Working with key faculty, Gordon was instrumental in developing the SFA Center for Applied Research where faculty, staff and students engage in research development projects that support academic programs and boost regional economic development .

During Gordon's tenure, he established the very popular Distinguished High School Partnership Program with schools across Texas. This program allowed highly qualified students from partner schools to receive scholarship money for up to four years based on their class rank and GPA. Students who apply to SFA from distinguished program schools, ranking in the top 10% of their class receive $5,000 per year, and students ranking in the 11-25% of their class with a 3.0 GPA or higher receive $3,000 per year. This program resulted increased freshman enrollment from partner schools.

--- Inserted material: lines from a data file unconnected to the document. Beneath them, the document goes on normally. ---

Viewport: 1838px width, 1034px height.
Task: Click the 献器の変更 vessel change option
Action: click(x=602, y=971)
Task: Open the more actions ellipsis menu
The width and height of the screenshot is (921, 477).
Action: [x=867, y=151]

Gordon and athletics director Ryan Ivey worked with universities across several states to re-establish football and grow the Western Athletic Conference (WAC) with SFA as a key member. SFA Officially joined the WAC on July 1, 2021. The WAC consisted of schools in Texas (Abilene Christian, SFA, Lamar, Tarleton, Sam Houston State, University of Texas Rio Grand Valley, University of Texas Arlington), Utah (Southern Utah University, Utah Tech University, Utah Valley), New Mexico (New Mexico State) and Arizona (Grand Canyon University).

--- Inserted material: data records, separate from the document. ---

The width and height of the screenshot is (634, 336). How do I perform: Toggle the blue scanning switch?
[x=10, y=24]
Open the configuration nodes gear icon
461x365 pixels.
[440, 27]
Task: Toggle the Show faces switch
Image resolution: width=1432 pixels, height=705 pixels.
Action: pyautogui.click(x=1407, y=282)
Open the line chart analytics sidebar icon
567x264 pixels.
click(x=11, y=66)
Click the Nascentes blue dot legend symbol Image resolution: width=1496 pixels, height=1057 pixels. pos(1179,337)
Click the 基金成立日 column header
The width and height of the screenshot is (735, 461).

On October 29, 2001, Gordon led the public launch of the Stephen F. Austin State University public phase of its $100 million fundraising campaign . Gordon was responsible for several large campaign gifts including an $8 million dollar gift to name the College of Fine Arts in honor of a longtime Nacogdoches resident who had a deep love of the community and the arts. Other large gifts were part of this fundraising effort, including the naming and dedication of the Loddie Naymola Basketball Performance Center, a $26 million basketball facility. The successful campaign exceeded the $100 million dollar goal.

On September 9, 2021, the SFA Faculty Senate voted no confidence in Gordon, after faculty anger for a Board of Regents approved contract extension and pay raise. They also cited initiatives with no results, breaches of shared governance, and troublesome personal behavior cited as "bullying and unreasonably impatient behavior both in public and in private.". Every Academic Dean and Academic Department Head joined the Faculty Senate in their concerns and support of the "no confidence" vote.

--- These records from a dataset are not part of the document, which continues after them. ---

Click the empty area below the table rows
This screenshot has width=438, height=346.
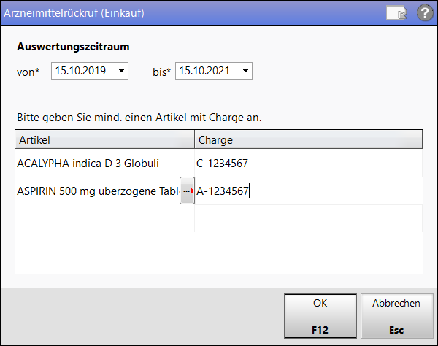(x=219, y=253)
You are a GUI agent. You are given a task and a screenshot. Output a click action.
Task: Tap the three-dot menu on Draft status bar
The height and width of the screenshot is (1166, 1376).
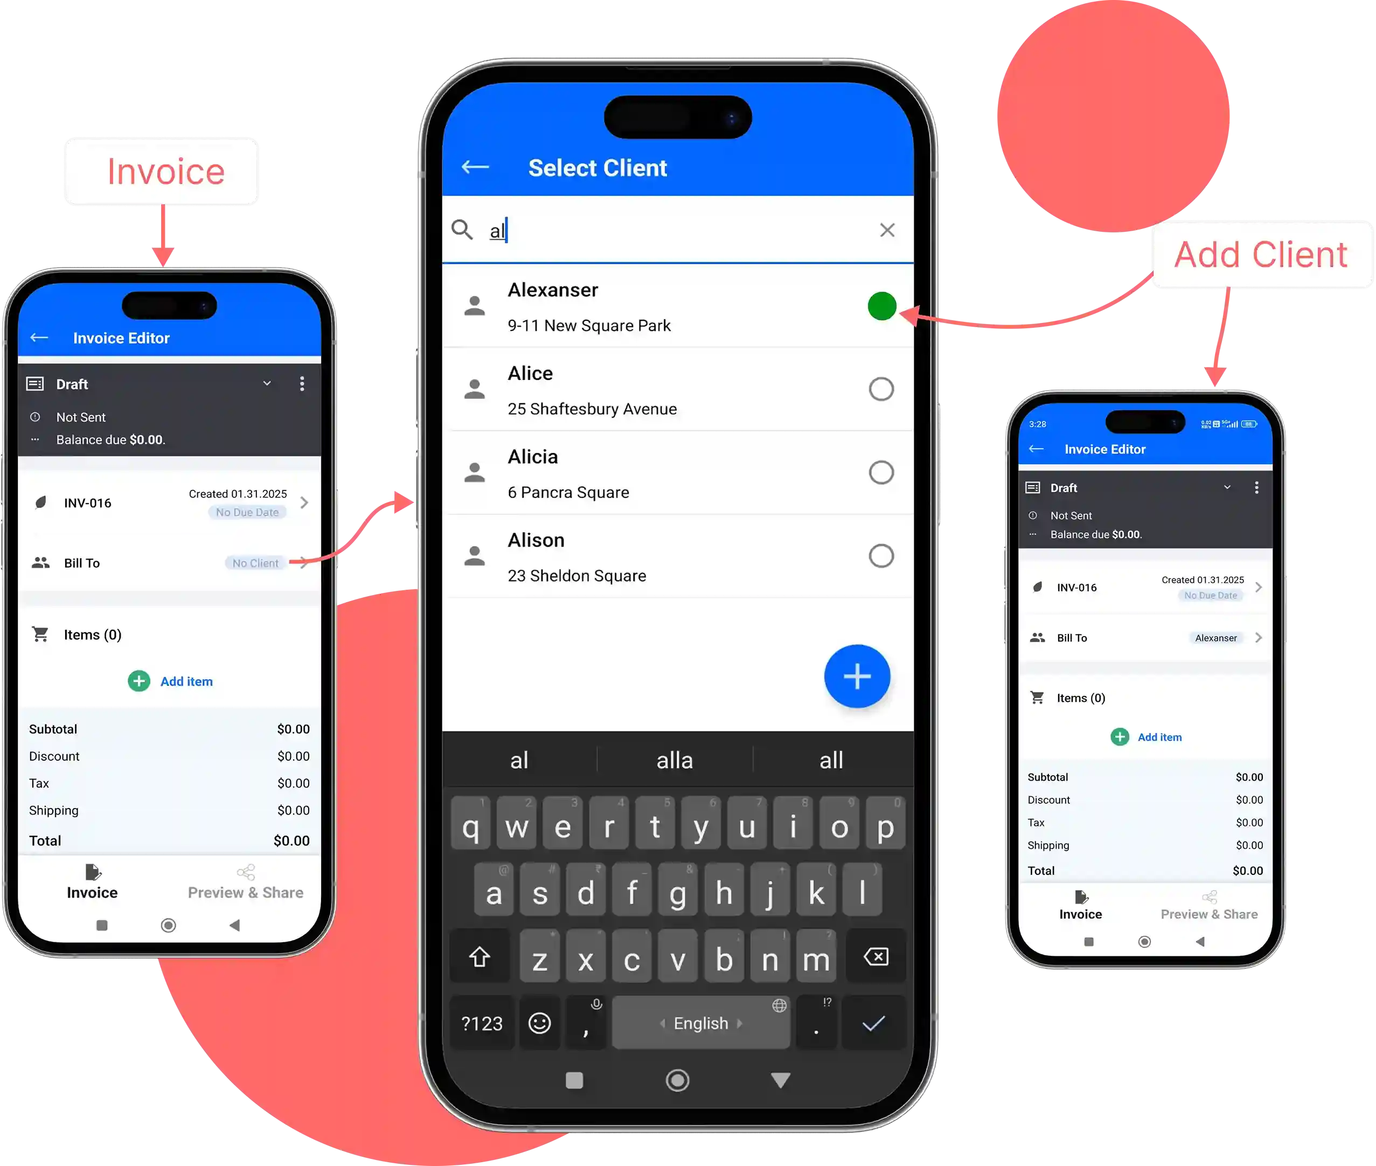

On April 10, 2022, at a meeting of the SFA Board of Regents, SFA announced that the university and President Gordon mutually agreed to end his tenure after faculty objected to his pay raise. The Board of Regents appointed Steve Westbrook as interim president to replace him. Gordon was paid $809,124.46 in severance plus up to $30,000 in moving expenses, eligible reimbursable expenses, as well as vacation days. Forty-five people signed confidentiality agreements constraining them from speaking about this deal including the Regents, deans, and accountants, which came to light two months later. The Nacogdoches Daily Sentinel reported: "Gordon gets 'approved talking points' in future job recommendations. Regents are not allowed to give an honest assessment."

Special Note: The Chair of Faculty Senate during this period presented a paper/presentation at the Association for Business Communications 88th (ABC) Annual International Conference in Denver . The paper was entitled: "Lessons in Institutional Communications: How Faculty Members Helped to Replace a University's President and Board of Regents". The paper/presentation described the coordinated effort and lobbying that took place over many years to move the university into a larger and financially robust state system versus the longstanding independent university. The details presented describe the resource generated motives for replacing the President and Board of Regents and brings into question the legitimacy of the information, accusations, and innuendos noted above. The faculty were successful in moving the university into the University of Texas System in order to have access to additional resources offered by and through the University of Texas.

===Cornell University===
In 2022, Gordon was named Executive Director of the Cornell Cooperative Extension in Franklin County, New York.